● **Problems and tasks**:
A) Condense the paragraph of the SparseArrays export discussion that begins "As far as I know" into one shorter sentence, keeping its main facts.
B) According to the SparseArrays export discussion, which two names does its final post propose exporting in place of a new nonzeroinds export?
C) Add a further reply to the SparseArrays export discussion, picking up after its final post.

● **Reading passage**:
########################################

SparseArrays.jl
SparseArrays.jl copied to clipboard
SparseArrays: export nonzeroinds for sparse vectors and sparse column views
As far as I know, we currently export access to nonzero values to sparse vectors and sparse column views, via SparseArrays.nonzeros. However, the corresponding SparseArrays.nonzeroinds is not exported, which makes these two methods of SparseArrays.nonzeros quite useless.
I think we should just write docs and export it: Users of sparse vectors / sparse column views are likely to rely on SparseArrays.nonzeroinds already, and would already be affected by any reorganization.
It might be worth simultaneously executing on the exported-API nomenclature shift from nonzeros to stored that various parties have been discussing for some time; i.e., rather than a new nonzeroinds export, export storedinds and simultaneously introduce and export storedvals. Best!

########################################

● **Recorded data**:
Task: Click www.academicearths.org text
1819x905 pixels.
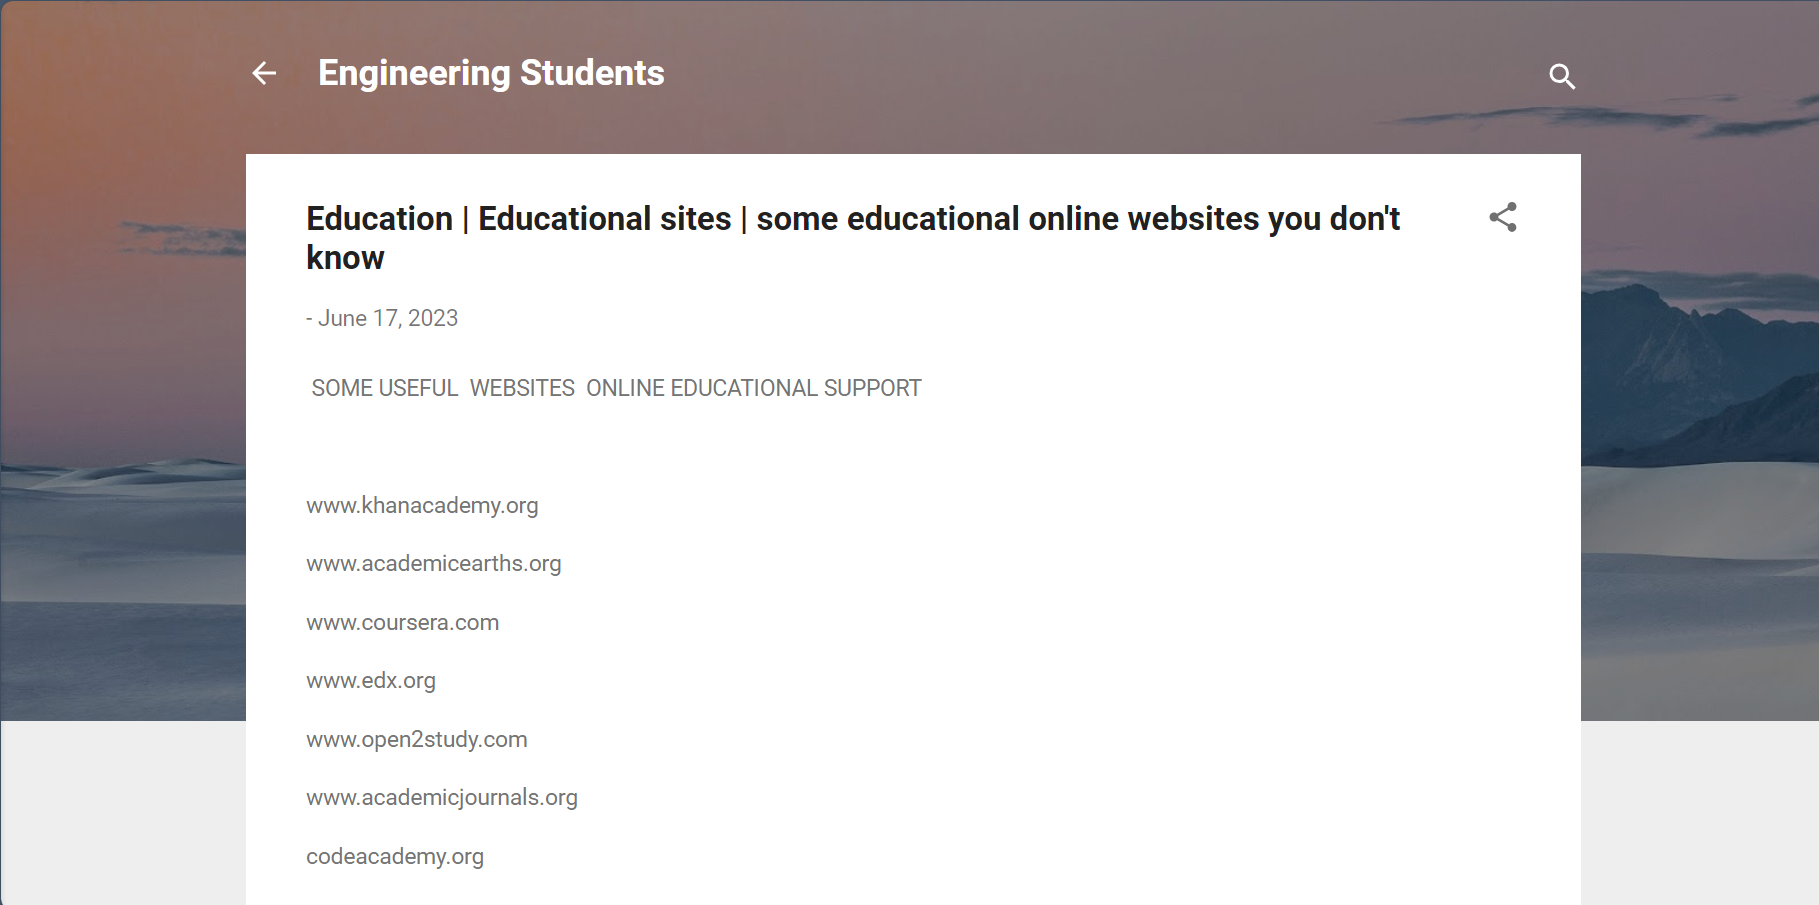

########################################

● **Results of the tasks**:
A) Sparse vectors and sparse column views expose their nonzero values through the exported SparseArrays.nonzeros, but SparseArrays.nonzeroinds is not exported, which leaves those two nonzeros methods nearly useless.

B) storedinds and storedvals.

C)
If this is done I would advocate it should be in a slightly more descriptive manner. Such that there is also something for SparseMatrixCSC and potentially per JuliaLang/julia#31329 SparseMatrixCSR.
An interface that got directly at the column pointers would be great as well.
@Sacha0 for matrices I think that we should also make sure that the methods are representative of the stored structures. So rowvals I think makes sense but nzrange is a little ambiguous.
For vectors what about indvals since that is more in line with the matrix notation.
@Sacha0 So you are saying new functions storedinds and storedvals that are only defined for sparse vectors, sparse column views (and potentially transposes of sparse vectors / sparse column views)? And nonzeroinds gets retained for the time, until eventually nonzeros for sparse vectors and nonzeroinds get deprecated?
IMHO for SparseMatrixCSC we should stick to the exported interface nonzeros - rowvals - nzrange and adapt the interface for SparseVector accordingly.
That means: replace SparseArrays.nonzeroinds by rowvals and formally introduce nzrange(V, col) = 1:length(V) where V<:SparseVector.
That would allow to handle Union{SparseVector,SparseMatrixCSC} uniformly.
The unexported storedinds, storedvals, ... which were introduced to achieve this uniformity, would not be needed anymore.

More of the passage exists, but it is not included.